> [WORK ORDER]:
Below are some records. Set down exactly the line holding "You are a GUI" and every later line through the end, omitting the pictures.

[Opening DATASET EXTRACT section]

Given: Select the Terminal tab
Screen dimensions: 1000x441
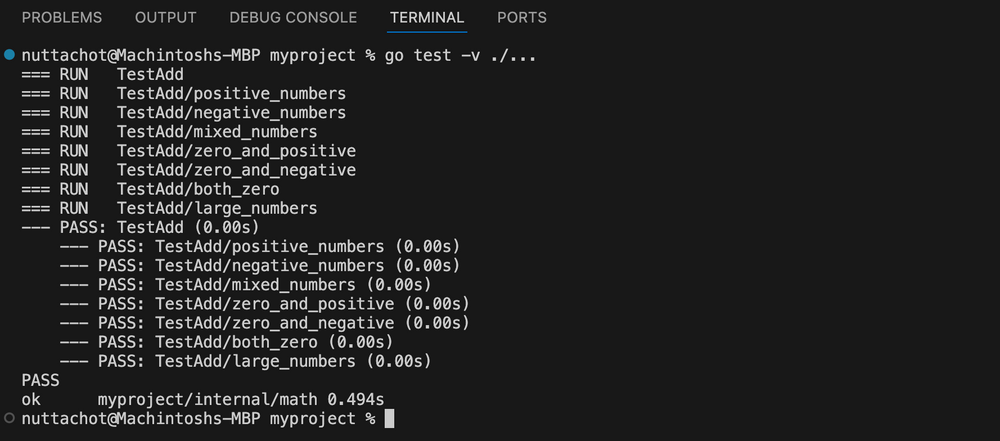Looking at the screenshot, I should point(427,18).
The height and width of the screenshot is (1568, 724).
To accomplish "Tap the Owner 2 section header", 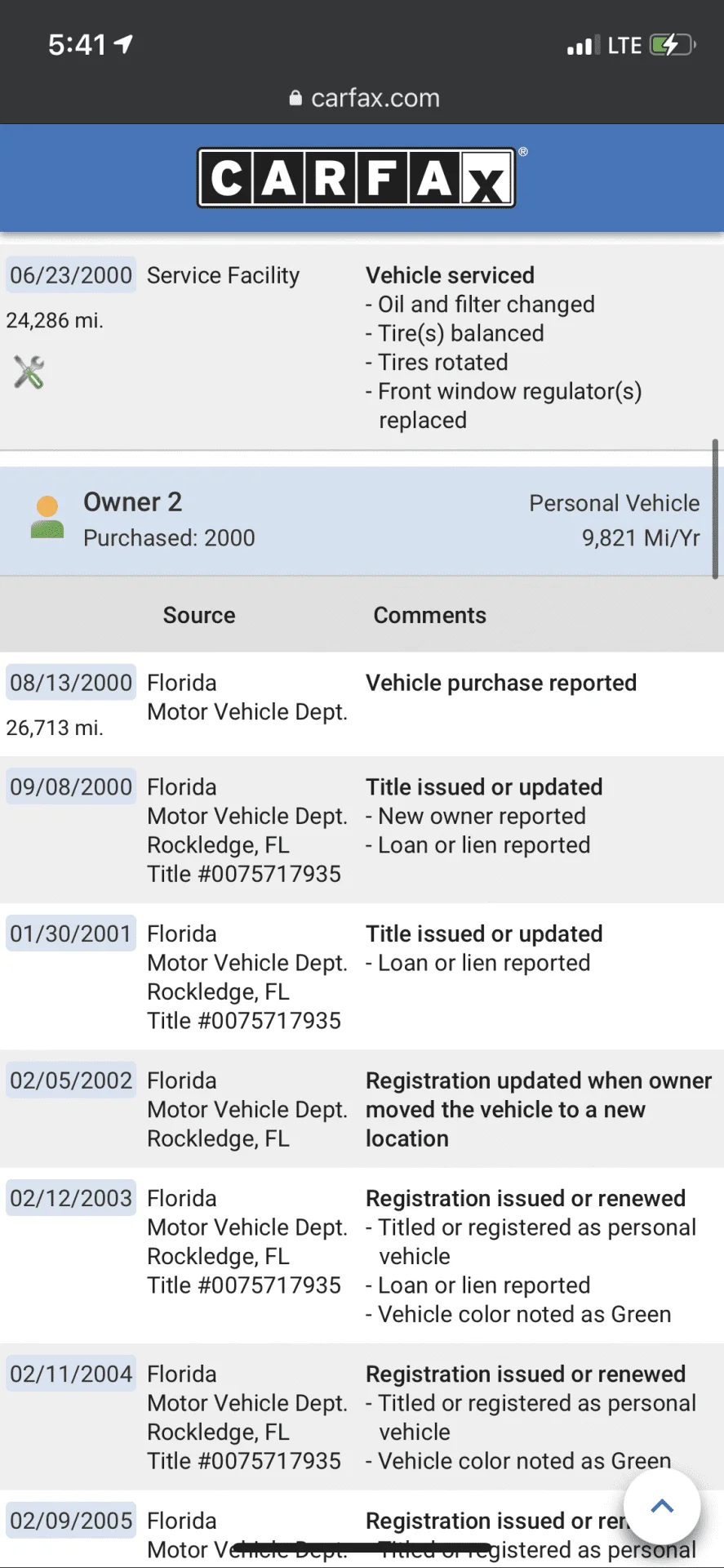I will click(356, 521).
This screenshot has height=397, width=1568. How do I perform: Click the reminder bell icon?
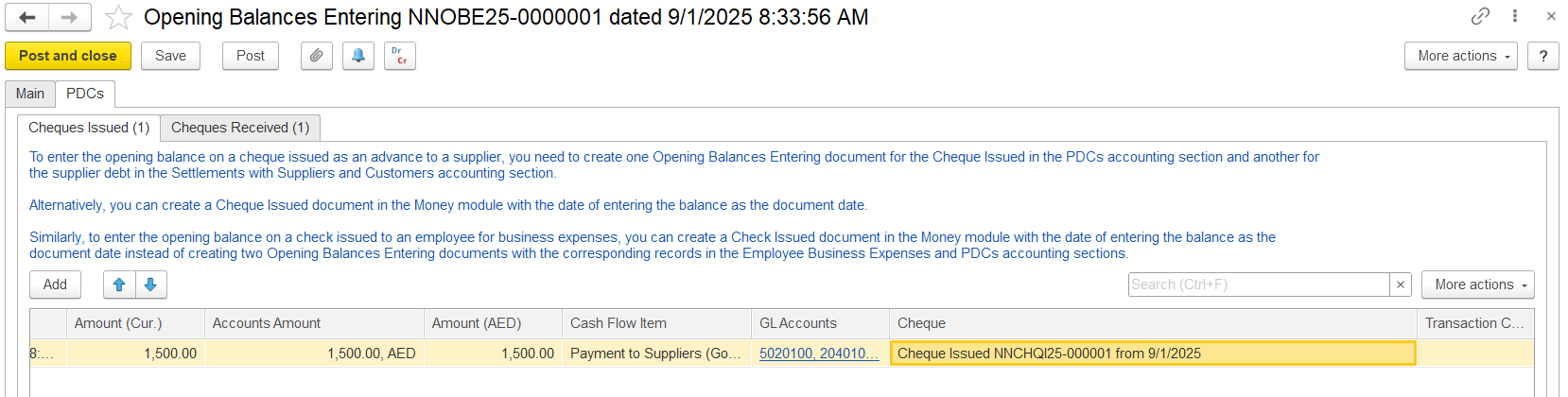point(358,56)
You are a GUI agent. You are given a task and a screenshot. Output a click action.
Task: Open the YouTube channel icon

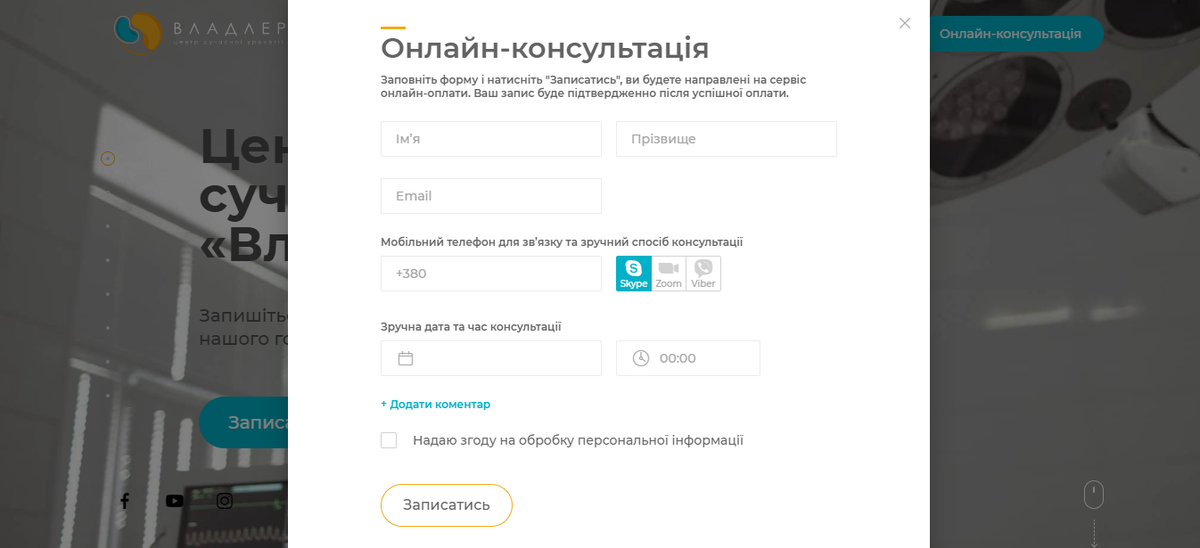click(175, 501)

[Closing DATASET EXTRACT section]

> [TASK OUTPUT]:
You are a GUI agent. You are given a task and a screenshot. Output a click action.
Task: Open the YouTube channel icon

click(175, 501)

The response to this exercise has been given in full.